The sight has been one to appear on occasion after, and sometimes before, a hurricane or typhoon. So is it hurricane conditions that cause the sky to turn this shade of purple?
Purple skies aren't exclusive to hurricane-hit areas, but the storms can contribute to creating the conditions needed to create the dazzling hue.
"You don’t necessarily have to have a tropical cyclone to see skies like that, just the right atmospheric conditions to allow the necessary amount of light scattering," AccuWeather Meteorologist Brett Rossio said, noting that he had seen purple skies even in Michigan.
Before answering why the sky is purple, here's a quick rundown as to why the sky is blue.
The sun emits shortwave radiation on the visible light spectrum, and in a process called Rayleigh Scattering, the shorter wavelengths -- including blues and purples on the visible light spectrum -- are more easily scattered when they hit various molecules and aerosols in our atmosphere.
"This is why the sky appears blue on a nice sunny day with the sun high in the sky," Rossio said. "Some of the ultraviolet rays make it to the surface, which leads to sunburn, and the oranges, reds and yellows on the spectrum are of the longwave variety and are not scattered, therefore they appear as visible white light."
However, at sunset the angle of the light changes. With the change in angle comes the change in colors, which is why sunrise and sunset paint the sky with pinks and purples, oranges and yellows.
"At sunset, the angle of the sun in the horizon yields more atmosphere and aerosols for which the light can be scattered," Rossio said. "In the case of seeing the purples like this, it's largely because there is an increased amount of particulates in the air due to significant vapor concentrations from a storm."

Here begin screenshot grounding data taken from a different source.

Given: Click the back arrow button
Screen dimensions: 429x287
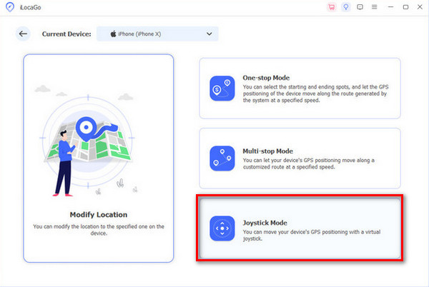Looking at the screenshot, I should coord(24,34).
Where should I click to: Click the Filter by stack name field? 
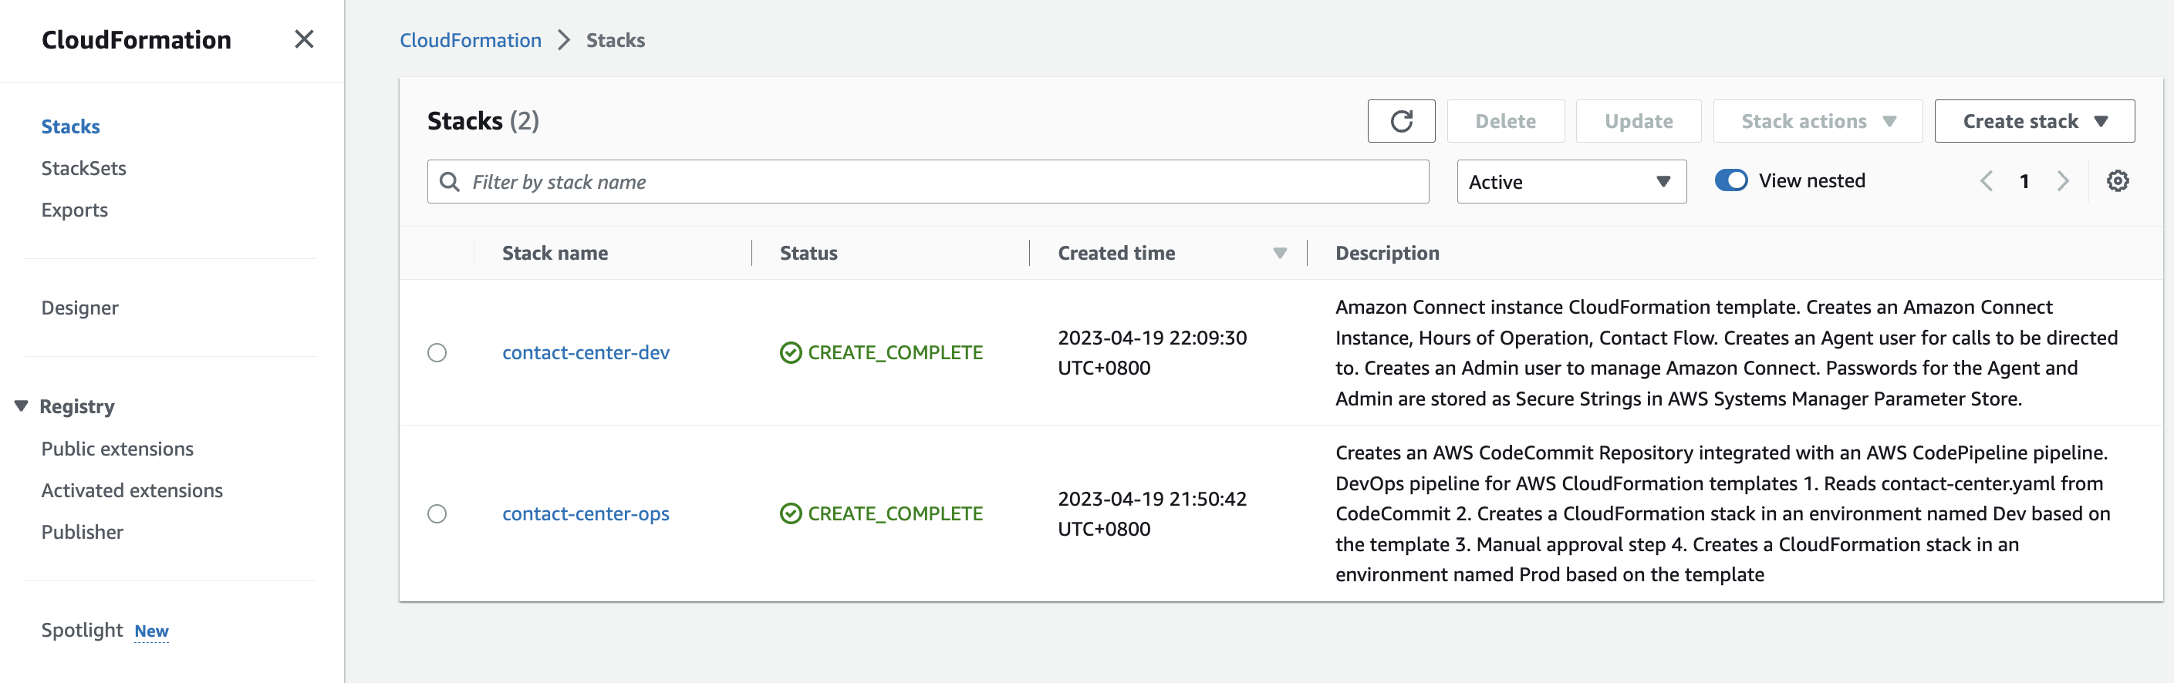[927, 182]
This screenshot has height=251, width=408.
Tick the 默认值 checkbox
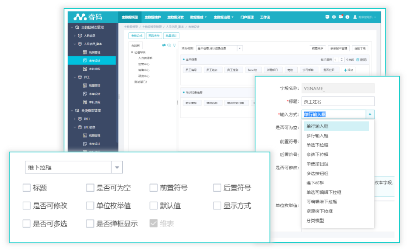coord(153,206)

With a higher concentration of vapor in the atmosphere, the result will be more scattering of light. The scattering, with enough light to begin with at dusk, can lead to vibrant oranges and reds. These warmer colors often give off pink hues with increased vapor concentrations that a hurricane can bring.
"You occasionally can get a pink hue in the sky, especially near sunset, that is superimposed with a dark blue sky above," Rossio said. "If you have the right angle, especially in the evening hours, the pink hue that is superimposed with the dark blue sky produces a purple. This is often the case if you have low ceilings of stratocumulus clouds overhead in the eastern sky and clearing in the west."
Again, this phenomenon can happen anywhere as well as without a hurricane, but the moisture from one contributes to setting the stage for the display of a violet sky.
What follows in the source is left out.